Michael Glassford wrote:
> Peter Dimov wrote:

[...]

>>>> This is certainly possible, but I don't see what the additional
>>>> complexity buys us.
>>>>
>>>> TryLock l( m, false );
>>>>
>>>> if( l.try_lock() )
>>>> {
>>>> }
>>>>
>>>> looks acceptable to me.
>>>>
>>>> TryLock l( m, non_blocking );
>>>>
>>>> if( l.locked() )
>>>> {
>>>> }
>>>>
>>>> doesn't seem much of an improvement.
>>>
>>> The two aren't equivalent (I'm not sure if you meant them to be): in
>>> your first example the constructor doesn't attempt to lock, and your
>>> second example it attempts a non-blocking lock.
>>
>>
>> I'm not sure where you think the two examples differ. Both attempt a
>> non-blocking lock.
>
> It doesn't really matter, but if you're talking about the way
> Boost.Threads works currently (in the 1.31.0 release), according to both
> the code and the documentation, TryLock(m, false) makes no attempt to
> lock. If you're talking about a new design, then of course it means
> whatever you want :)

I still don't see your point. Of course the constructor does not lock, but
the try_lock() call in the if statement does.

> That's one reason I prefer the enum: it's clear what the parameter
> actually means.

In this particular context, I don't think that the bool argument can be
misinterpreted, and neither can the explicit 'l.try_lock()' call.

>>> 2) What it buys over your suggestion (at the cost of complexity):
>>>
>>> * The ability to specify all applicable lock types (blocking,
>>> non-blocking, timed-blocking) in a constructor.
>>
>> Why is that an improvement?
>
> It seems reasonable that, if you're going to allow constructors to lock,
> you should allow them to lock in whatever ways are possible.

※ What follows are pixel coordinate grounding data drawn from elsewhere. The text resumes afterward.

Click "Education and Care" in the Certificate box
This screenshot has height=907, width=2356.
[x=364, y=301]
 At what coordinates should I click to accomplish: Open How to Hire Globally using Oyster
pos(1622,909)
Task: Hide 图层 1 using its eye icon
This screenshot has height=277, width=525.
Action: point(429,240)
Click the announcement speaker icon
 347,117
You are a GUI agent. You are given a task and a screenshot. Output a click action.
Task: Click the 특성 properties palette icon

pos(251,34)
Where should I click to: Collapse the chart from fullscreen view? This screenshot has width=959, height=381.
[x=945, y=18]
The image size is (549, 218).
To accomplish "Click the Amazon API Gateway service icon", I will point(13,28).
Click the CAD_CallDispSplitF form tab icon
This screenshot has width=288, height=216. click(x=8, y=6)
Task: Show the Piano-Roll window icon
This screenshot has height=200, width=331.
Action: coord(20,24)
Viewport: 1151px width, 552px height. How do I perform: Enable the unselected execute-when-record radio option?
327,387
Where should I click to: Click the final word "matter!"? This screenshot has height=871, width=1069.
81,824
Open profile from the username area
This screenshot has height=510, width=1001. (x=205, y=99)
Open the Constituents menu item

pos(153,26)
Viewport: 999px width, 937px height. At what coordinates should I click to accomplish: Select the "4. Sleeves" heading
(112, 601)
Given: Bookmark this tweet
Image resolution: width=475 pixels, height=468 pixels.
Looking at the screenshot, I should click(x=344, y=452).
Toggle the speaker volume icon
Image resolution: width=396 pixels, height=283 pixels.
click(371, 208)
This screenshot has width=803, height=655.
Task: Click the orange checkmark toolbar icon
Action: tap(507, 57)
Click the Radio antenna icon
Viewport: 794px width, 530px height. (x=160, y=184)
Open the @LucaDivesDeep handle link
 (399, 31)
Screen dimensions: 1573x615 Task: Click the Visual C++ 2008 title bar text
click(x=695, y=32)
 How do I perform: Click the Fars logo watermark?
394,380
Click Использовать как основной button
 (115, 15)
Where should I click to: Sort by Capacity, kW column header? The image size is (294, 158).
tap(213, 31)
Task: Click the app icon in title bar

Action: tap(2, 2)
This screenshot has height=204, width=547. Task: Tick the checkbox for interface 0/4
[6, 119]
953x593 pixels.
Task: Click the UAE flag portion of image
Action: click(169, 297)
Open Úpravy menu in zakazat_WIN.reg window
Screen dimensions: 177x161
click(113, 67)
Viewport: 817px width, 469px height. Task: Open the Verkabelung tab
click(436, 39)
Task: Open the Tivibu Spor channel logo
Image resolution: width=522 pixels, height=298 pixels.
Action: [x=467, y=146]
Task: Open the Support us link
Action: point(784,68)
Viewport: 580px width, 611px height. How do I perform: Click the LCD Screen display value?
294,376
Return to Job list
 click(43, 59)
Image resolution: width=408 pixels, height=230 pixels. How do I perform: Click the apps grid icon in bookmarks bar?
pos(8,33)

No, general principles say that it is usually unreasonable for a constructor
to leave the object in a Heisenberg state. ;-) As a general rule,
constructors establish invariants and therefore have postconditions (and
throw if they fail to meet those postconditions). Operations that are
expected to 'fail' are better expressed as (member) functions that return
whether the operation succeeded.

> The constructor locking is kind of nice for this syntax, though:
>
> if (try_lock l(...)) //or timed_lock
> {
> //do something
> }

It is. Unfortunately the syntax is illegal. ;-)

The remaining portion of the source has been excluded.